• _Given passage_:
— BEGIN —

Supreme Court of Indiana
Mar 4, 1986
489 N.E.2d 511 (Ind. 1986)

Opinion

No. 1185S490.

March 4, 1986.

Appeal from the Supreme Court appointed special judge, Marvin D. McLaughlin of the Starke Circuit Court.


STARKE CIRCUIT COURT


The Hon. Charles H. Graddick, Judge of the City Court of Gary, Indiana issued a broad and detailed mandate order on March 13, 1985, pursuant to the provisions of Ind. R.TR.P. 60.5, addressed to the Gary Mayor, Controller, and City Council. This court appointed the Hon. Marvin D. McLaughlin, Judge of the Starke Circuit Court as special judge to hear the case. A hearing was held, resulting in final determinations that the City Court had inherent judicial authority to issue such orders, and that the part of the mandate order requiring the maintenance and repair of the court's physical facilities be upheld. Additional parts of the order have been held in abeyance under the jurisdiction of the special judge, or not upheld.

The first issues presented for review by this court are whether the City Court has authority to issue mandate orders requiring the appropriation and payment of reasonably necessary funds for the court, and if it does, whether or not Indiana Trial Rule 60.5 governs the exercise of that authority.

The statute establishing the jurisdiction of the Gary City Court declares that the court has no jurisdiction in "actions" in mandate. I.C. 33-10.1-2-4. This express restriction does not withhold jurisdiction to issue a mandate order for the court's use. It refers instead to civil actions brought by one party against another, thereby calling for the court to act as judge. Ind.R.Tr.P. 3. The language of the statute does not restrict city court jurisdiction in this area.

The special judge ruled that the City Court had inherent power to provide for the reasonable and necessary operating expenses of such court. It has been settled since Carlson v. State ex rel. Stodola (1966), 247 Ind. 631, 220 N.E.2d 532, that a city court, while a court of inferior and limited jurisdiction, is nevertheless truly judicial in character, subject to the duty imposed by Art. 1, Sec. 12 of the Constitution of Indiana upon all courts to provide remedy by due course of law, and thus protected by the Constitution. The legislative grant of jurisdiction, such as the one defining the authority of the Gary Court, thus carries with it the basic authority identified by the special judge.

The application of Trial Rule 60.5 is a matter quite apart from the aforesaid basic authority. There has been no authority presented other than the rule itself in support of the authority of a city court to make a direct order like the one issued by Judge Graddick. Caselaw demonstrates that the path followed heretofore by courts of limited and inferior jurisdiction has been to exercise the basic authority by the filing of an independant action for mandate against the proper municipal authorities in a trial court of general jurisdiction. Hatcher v. State ex rel. Work (1978), 268 Ind. 468, 376 N.E.2d 1115 McAfee v. State ex rel Stodola (1972), 258 Ind. 677, 284 N.E.2d 778.

— END —

• _Data excerpts_:
— BEGIN —

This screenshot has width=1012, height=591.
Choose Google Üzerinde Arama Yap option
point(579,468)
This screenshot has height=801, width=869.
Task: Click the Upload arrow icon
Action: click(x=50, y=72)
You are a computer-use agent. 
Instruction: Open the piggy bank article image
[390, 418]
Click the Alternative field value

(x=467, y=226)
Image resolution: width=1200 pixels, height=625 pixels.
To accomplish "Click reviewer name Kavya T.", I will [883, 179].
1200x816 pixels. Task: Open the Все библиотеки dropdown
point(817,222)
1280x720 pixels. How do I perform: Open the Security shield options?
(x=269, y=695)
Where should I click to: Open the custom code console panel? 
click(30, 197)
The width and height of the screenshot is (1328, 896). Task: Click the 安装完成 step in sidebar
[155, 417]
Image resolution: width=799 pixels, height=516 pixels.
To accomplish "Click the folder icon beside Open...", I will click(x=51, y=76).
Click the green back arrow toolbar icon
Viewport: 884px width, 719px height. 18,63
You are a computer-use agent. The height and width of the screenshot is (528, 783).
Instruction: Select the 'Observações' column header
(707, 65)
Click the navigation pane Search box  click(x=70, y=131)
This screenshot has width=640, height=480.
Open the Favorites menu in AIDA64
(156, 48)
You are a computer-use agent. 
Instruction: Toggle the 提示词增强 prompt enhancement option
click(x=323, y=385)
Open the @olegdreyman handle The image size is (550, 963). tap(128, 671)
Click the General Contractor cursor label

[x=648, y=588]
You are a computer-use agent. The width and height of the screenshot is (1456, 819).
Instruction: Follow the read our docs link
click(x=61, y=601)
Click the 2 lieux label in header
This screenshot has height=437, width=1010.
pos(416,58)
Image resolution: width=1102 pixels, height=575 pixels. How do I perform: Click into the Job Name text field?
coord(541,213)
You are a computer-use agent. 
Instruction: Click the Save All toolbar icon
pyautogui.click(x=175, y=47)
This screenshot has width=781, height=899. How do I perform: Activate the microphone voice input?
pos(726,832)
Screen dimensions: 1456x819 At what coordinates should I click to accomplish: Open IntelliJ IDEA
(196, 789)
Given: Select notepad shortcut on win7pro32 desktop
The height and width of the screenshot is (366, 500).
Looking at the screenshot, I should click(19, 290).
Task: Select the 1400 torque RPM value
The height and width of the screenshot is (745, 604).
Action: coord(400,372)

— END —

• _Tasks to perform_:
[a] From the court opinion, reproduce the passage that begins at the words "The first issues" and stops after the words "in this area.".
[b] Resume the Indiana Supreme Court opinion on the Gary City Court's mandate order, picking up right after its last sentence.

• _Outputs_:
[a]
The first issues presented for review by this court are whether the City Court has authority to issue mandate orders requiring the appropriation and payment of reasonably necessary funds for the court, and if it does, whether or not Indiana Trial Rule 60.5 governs the exercise of that authority.

The statute establishing the jurisdiction of the Gary City Court declares that the court has no jurisdiction in "actions" in mandate. I.C. 33-10.1-2-4. This express restriction does not withhold jurisdiction to issue a mandate order for the court's use. It refers instead to civil actions brought by one party against another, thereby calling for the court to act as judge. Ind.R.Tr.P. 3. The language of the statute does not restrict city court jurisdiction in this area.

[b]
This court's purpose in adopting Ind.R. Tr.P. 60.5 was to provide an immediate, expeditious, and simple review process, when a trial court took the extreme step of issuing a mandate order and local authorities had genuine fiduciary concerns. It was contemplated that on the one hand, extreme local conditions could result in the total cessation of all court operations, while on the other hand a trial judge might make an extravagant and unwarranted order.

Underlying concerns of the same nature exist in the case of the operation of a city court, although they are not of the same magnitude. City courts are subject to establishment and abolition by city ordinance. I.C. 33-10.1-1-3. The office of city judge is filled in municipal elections which tend to be smaller and more personal. The court has both limited civil and criminal jurisdiction, and many do not entertain civil cases at all. Judgments of such courts are subject to being immediately interdicted by appeal to the trial courts in the judicial circuit, where the case is subject to being retried de novo. I.C. 33-10.1-5-9. In light of these characteristics, we find that the avenue previously followed via the filing of an independent action in a circuit or superior court, provides adequate protection for the financial support and independence of city courts, and hold that such avenue must be followed by them. We consequently declare that in future cases of this nature, Ind.R.Tr.P. 60.5 will not apply. However in exercise of this court's inherent judicial authority, in order to avoid unnecessary waste of judicial time and effort we determine that this case be brought to final disposition at all judicial levels according to the rule.

The second issues presented in this review are whether the special judge applied the proper legal standards, and whether his findings are supported by sufficient evidence. It is elementary that the mandate power is essential to satisfy the need of society that it be continuously served by its courts. Funds sought through the exercise of this extraordinary measure must be shown necessary to maintain the court at a degree of efficiency necessary to discharge its duties and neither extravagant, arbitrary nor unwarranted. Hatcher v. State ex Rel. Work, supra. The presiding court must meet with the appropriate fiscal authorities before issuing a mandate order. Due consideration must be given to any adverse effect which the order would have on specific fiscal and other interests of the unit from which the funds would come. State ex rel. Lake Co. Council v. Lake Co. Court (1977), 266 Ind. 25, 359 N.E.2d 918.

The special judge made written conclusions of law determining that the repairs to specified facilities of the court were necessary to permit the court to operate effectively, that the funds at the level approved were available and that the partial granting of the mandate would not adversely affect the functions of the city. The findings reflect meetings between the judge and the city officials in conjunction with prior requests for the funds. The mandate order was not upheld in the areas of additional personnel, space, and salaries. Counsel fees were declared collectible, but the setting of them was reserved for further proceedings.

The order as approved by the special judge required that the City appropriate $30,000.00 for use by the presiding judge in repairing the court facilities or in the alternative to take other specified action which would lead to equivalent results. These records adequately demonstrate that the special judge applied the appropriate legal standards.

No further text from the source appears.